WHAT YOU SHOULD DO: Could you please retype the records exactly, minus their pictures?

Records contained in a dataset:
== Segment start ==

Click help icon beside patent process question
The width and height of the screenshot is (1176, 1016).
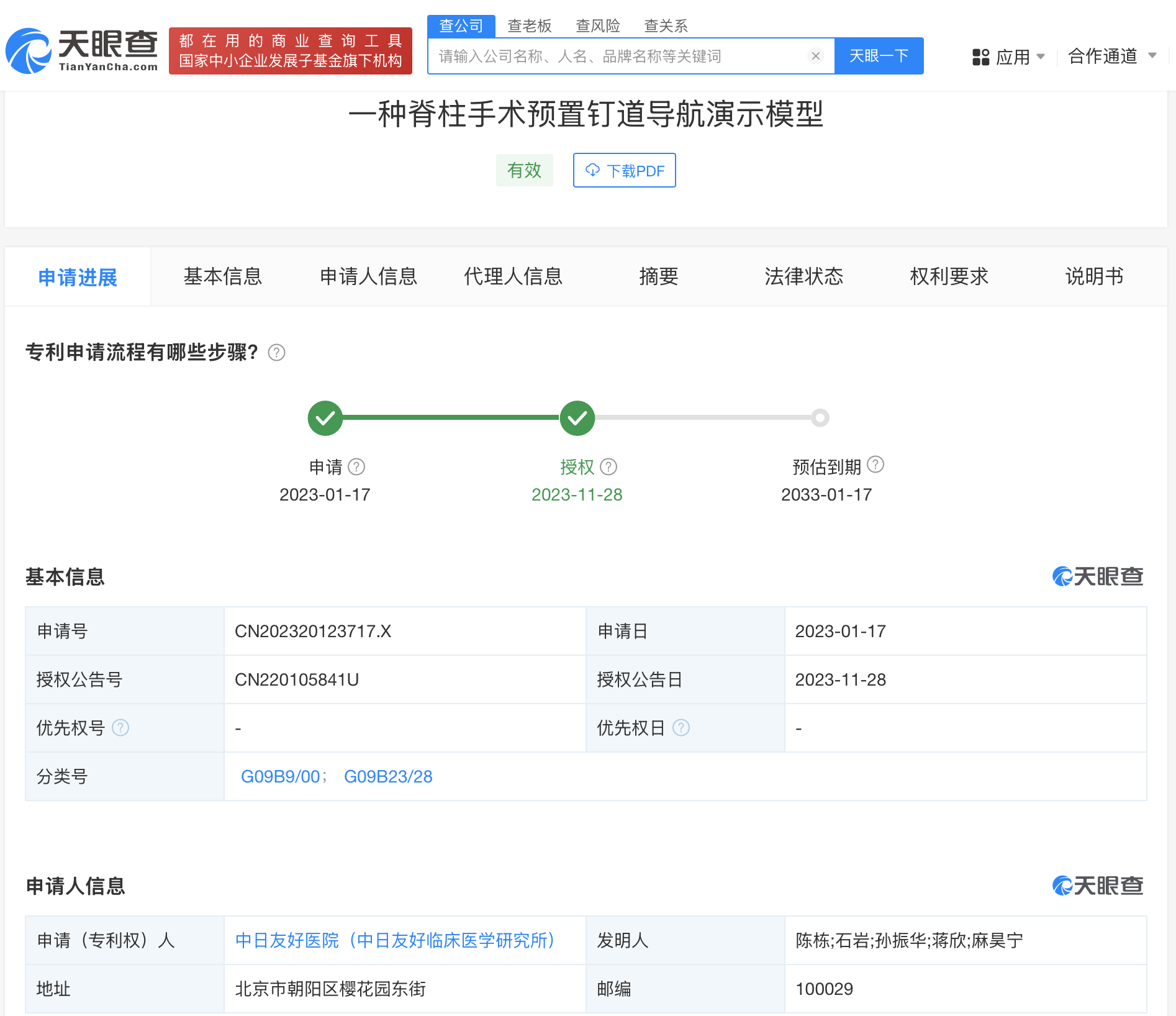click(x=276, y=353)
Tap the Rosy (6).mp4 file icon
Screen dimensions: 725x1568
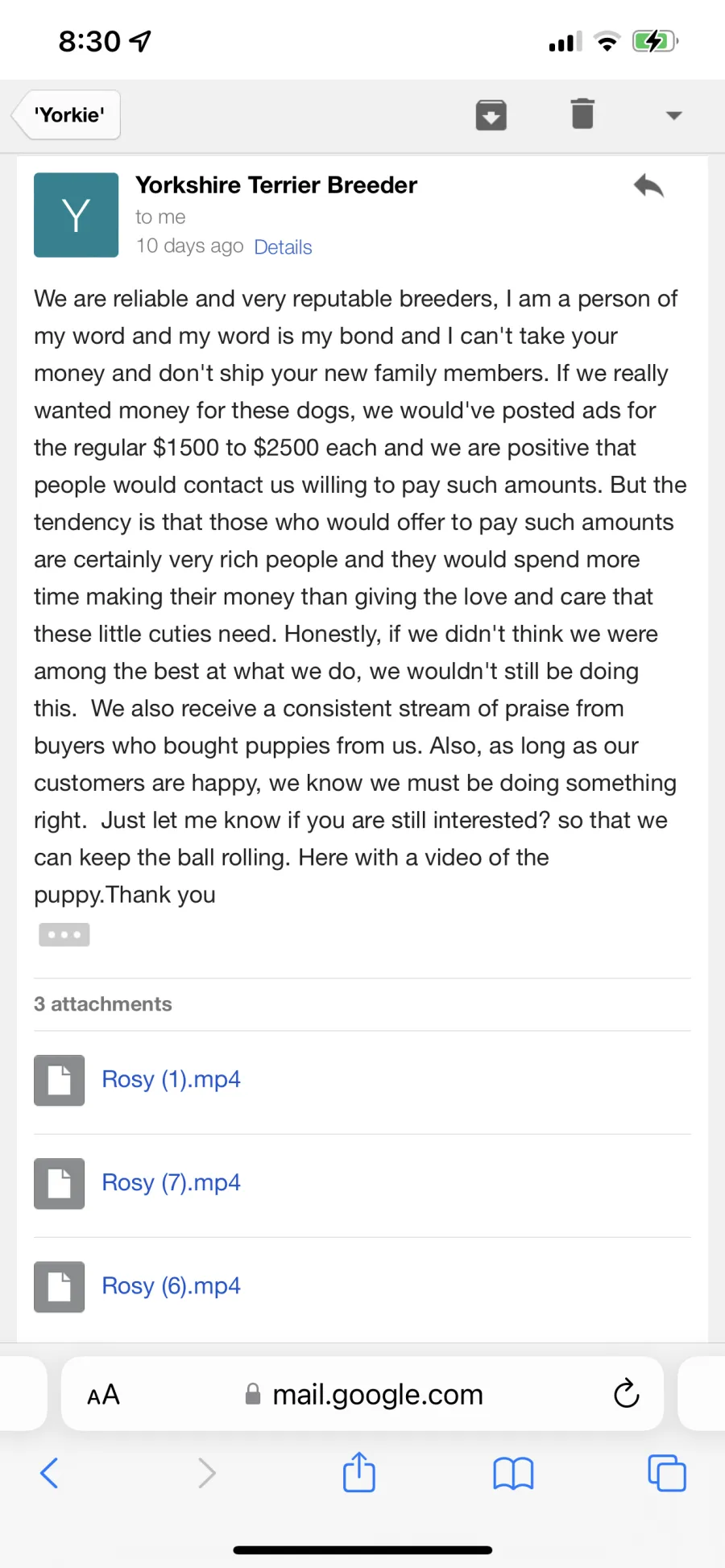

== Segment end ==

SOLVED PROBLEM:
Click help icon beside patent process question
The width and height of the screenshot is (1176, 1016).
click(x=276, y=353)
Tap the Rosy (6).mp4 file icon
Screen dimensions: 725x1568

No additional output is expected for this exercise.